The figure below presents a high-level architecture of RDMA for Apache Hadoop 2.x. In this package, many different modes have been included that can be enabled/disabled to obtain performance benefits for different kinds of applications in different Hadoop environments. This package can be configured to run MapReduce jobs on top of HDFS as well as Lustre.
Following are the different modes that are included in our package.
- HHH: Heterogeneous storage devices with hybrid replication schemes are supported in this mode of operation to have better fault-tolerance as well as performance.

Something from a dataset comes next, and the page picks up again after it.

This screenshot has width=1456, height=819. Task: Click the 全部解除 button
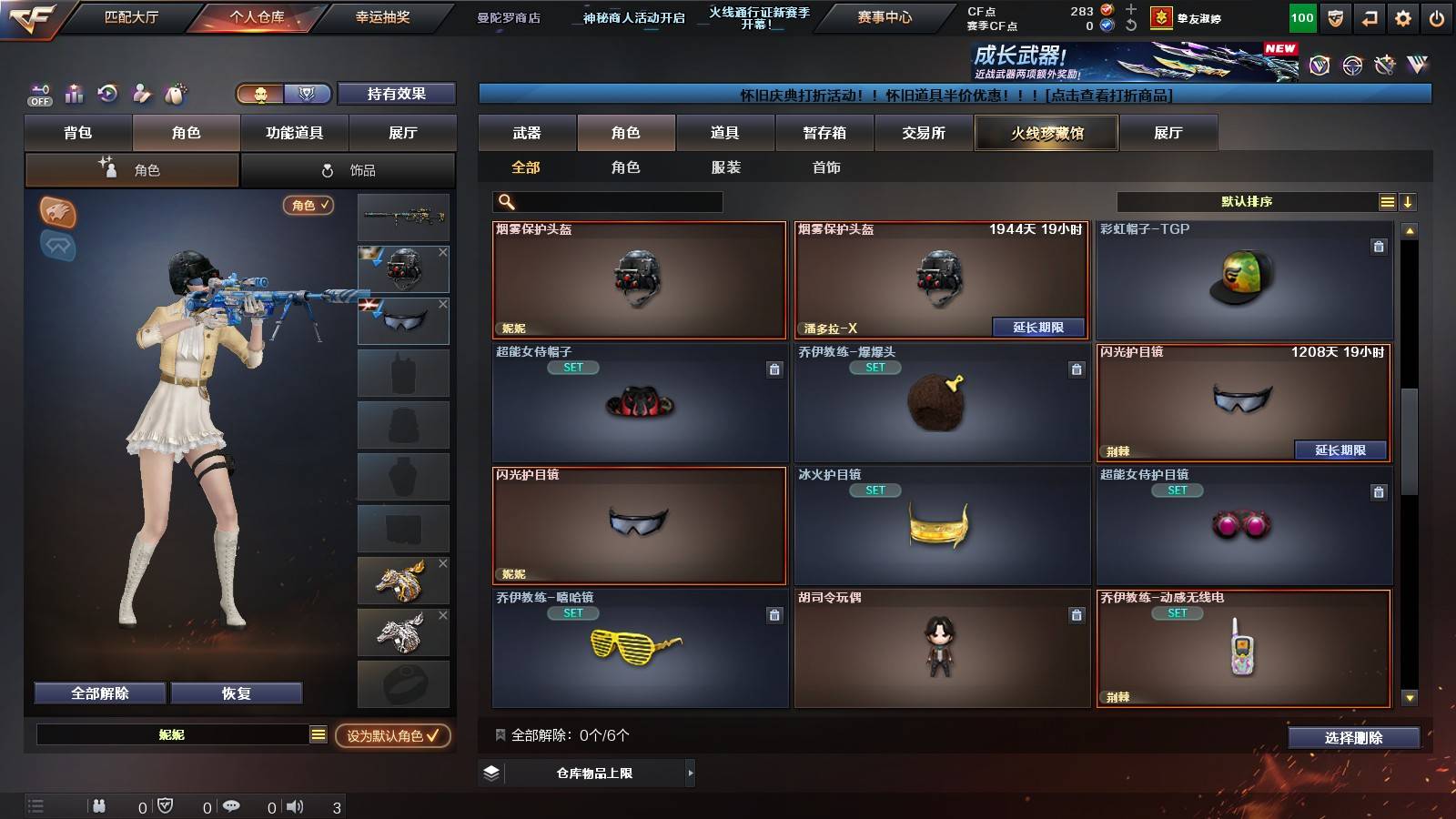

This mode is enabled by default in the package.
- HHH-M: A high-performance in-memory based setup has been introduced in this package that can be utilized to perform all I/O operations in-memory and obtain as much performance benefit as possible.
- HHH-L: With parallel file systems integrated, HHH-L mode can take advantage of the Lustre available in the cluster.
- HHH-L-BB: HHH-L-BB mode deploys a Memcached-based burst buffer system to reduce the bandwidth bottleneck of shared file system access. The burst buffer design is hosted by Memcached servers, each of which has a local SSD.
- MapReduce over Lustre, with/without local disks: Besides, HDFS based solutions, this package also provides support to run MapReduce jobs on top of Lustre alone. Here, two different modes are introduced: with local disks and without local disks.
- Running with Slurm and PBS: Supports deploying RDMA for Apache Hadoop 2.x with Slurm and PBS in different running modes (HHH, HHH-M, HHH-L, and MapReduce over Lustre).